San Francesco, la Regione consegna la legge dell’Ottocentenario

San Francesco, la Regione consegna la legge dell’Ottocentenario

Proietti affida al Sacro Convento il testo per il 2026

Ad Assisi, a poche ore dall’esposizione delle spoglie mortali di San Francesco, la Regione Umbria ha compiuto un gesto dal forte valore civile e spirituale: la consegna ufficiale della legge regionale n. 1 del 2026, il provvedimento che guiderà le celebrazioni dell’Ottocentenario della morte del Santo.

In un clima di intensa partecipazione, la presidente Stefania Proietti ha affidato il testo normativo al Custode del Sacro Convento, fra Marco Moroni, durante un incontro che ha assunto i toni di una vera investitura simbolica. Nel documento si legge che l’evento non è stato “solo una conferenza stampa, ma un atto di devozione civile e spirituale”.

Alla presentazione sono intervenuti fra Giulio Cesareo, l’arcivescovo Domenico Sorrentino, il vescovo eletto Felice Accrocca, il sindaco Valter Stoppini, la vicesindaco Veronica Cavallucci, insieme a rappresentanti del mondo ecclesiale e istituzionale. La conduzione è stata affidata alla giornalista Rai Lorena Bianchetti.

Proietti ha ripercorso dieci anni di attesa e preparazione, definendo questo passaggio “un momento che finalmente tocchiamo con mano”. Ha ricordato come la figura di Francesco abbia compiuto “il miracolo di unire la politica”, con votazioni unanimi sia per la legge nazionale del 2022 sia per il ritorno del 4 ottobre come festa nazionale. Anche la legge regionale per l’Ottocentenario ha ottenuto l’approvazione unanime dell’Assemblea legislativa.

Durante la discussione in aula, ha raccontato la presidente, è giunta la notizia della visita di Papa Leone XIV prevista per il 6 agosto, un segno accolto come incoraggiamento nel cammino verso il 2026.

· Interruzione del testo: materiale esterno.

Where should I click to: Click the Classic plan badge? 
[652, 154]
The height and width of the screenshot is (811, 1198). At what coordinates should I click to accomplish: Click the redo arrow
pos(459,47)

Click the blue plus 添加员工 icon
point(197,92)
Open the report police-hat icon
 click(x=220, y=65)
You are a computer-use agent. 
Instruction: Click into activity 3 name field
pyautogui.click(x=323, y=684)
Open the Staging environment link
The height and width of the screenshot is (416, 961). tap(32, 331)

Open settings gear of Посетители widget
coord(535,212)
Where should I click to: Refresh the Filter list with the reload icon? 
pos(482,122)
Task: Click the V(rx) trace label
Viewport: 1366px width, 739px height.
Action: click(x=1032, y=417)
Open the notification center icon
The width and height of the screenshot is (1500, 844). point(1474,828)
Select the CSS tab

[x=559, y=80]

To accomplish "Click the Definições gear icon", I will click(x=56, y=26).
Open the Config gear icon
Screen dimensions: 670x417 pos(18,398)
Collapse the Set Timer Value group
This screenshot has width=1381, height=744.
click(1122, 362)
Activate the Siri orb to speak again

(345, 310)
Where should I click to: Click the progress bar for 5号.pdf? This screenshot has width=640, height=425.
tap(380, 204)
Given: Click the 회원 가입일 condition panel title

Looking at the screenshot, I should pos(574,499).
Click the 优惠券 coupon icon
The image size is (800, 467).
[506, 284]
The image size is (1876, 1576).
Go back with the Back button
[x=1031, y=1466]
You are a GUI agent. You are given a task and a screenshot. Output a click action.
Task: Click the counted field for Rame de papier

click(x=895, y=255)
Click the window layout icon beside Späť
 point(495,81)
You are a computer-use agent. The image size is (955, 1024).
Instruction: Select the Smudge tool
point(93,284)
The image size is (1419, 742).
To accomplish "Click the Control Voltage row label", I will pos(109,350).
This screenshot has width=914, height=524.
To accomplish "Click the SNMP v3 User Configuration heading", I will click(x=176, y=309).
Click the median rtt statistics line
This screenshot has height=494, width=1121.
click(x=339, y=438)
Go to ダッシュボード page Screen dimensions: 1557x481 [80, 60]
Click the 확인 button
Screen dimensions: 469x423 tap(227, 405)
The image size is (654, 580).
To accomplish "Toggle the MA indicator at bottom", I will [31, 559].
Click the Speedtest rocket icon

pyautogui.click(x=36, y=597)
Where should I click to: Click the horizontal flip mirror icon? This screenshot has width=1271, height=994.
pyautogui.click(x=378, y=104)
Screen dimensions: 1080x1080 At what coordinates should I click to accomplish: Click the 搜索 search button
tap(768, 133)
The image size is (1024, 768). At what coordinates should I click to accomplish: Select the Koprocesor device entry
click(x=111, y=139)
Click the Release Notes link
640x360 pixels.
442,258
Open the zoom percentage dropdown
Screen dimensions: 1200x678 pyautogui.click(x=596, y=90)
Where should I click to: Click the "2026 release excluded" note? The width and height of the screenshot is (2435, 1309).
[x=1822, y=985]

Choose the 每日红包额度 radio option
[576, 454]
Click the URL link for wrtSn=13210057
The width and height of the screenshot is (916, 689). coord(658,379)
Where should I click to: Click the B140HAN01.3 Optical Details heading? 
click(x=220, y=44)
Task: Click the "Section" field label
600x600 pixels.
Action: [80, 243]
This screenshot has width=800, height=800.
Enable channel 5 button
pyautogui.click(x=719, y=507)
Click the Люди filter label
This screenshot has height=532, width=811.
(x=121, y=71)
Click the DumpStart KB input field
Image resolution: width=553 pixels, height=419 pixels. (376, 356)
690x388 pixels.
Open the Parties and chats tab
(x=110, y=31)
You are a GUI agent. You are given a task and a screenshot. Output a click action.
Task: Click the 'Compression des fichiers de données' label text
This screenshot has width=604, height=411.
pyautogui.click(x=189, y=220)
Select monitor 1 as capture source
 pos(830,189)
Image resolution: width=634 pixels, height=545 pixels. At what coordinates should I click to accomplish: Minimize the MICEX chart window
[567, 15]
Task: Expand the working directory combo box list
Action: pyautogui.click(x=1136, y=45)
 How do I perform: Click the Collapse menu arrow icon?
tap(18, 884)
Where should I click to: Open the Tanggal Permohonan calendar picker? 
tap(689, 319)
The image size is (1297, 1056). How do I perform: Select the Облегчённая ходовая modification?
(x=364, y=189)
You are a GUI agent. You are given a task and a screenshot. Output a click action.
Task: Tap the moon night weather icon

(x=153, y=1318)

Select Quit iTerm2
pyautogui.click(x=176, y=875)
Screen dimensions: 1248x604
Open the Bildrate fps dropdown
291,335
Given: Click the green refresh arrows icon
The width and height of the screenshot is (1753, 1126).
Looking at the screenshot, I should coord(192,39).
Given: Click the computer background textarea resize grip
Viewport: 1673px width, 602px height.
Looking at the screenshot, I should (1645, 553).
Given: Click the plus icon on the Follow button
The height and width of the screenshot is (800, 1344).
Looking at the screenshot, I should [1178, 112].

Tra i temi più sentiti, Proietti ha richiamato l’impegno verso i più fragili, indicando nell’Hospice pediatrico il segno concreto che l’Umbria vuole lasciare: “L’attenzione ai bambini che soffrono è il vero atto generativo che Francesco ci chiede oggi”.

La consegna della legge nelle mani del Custode suggella così un patto tra istituzioni e comunità francescana, proiettando Assisi e l’Umbria verso un anno che si annuncia come un riferimento spirituale globale. Un passaggio che, come sottolineato nel testo, fa sì che “da Assisi oggi il cuore del mondo batta per Francesco”.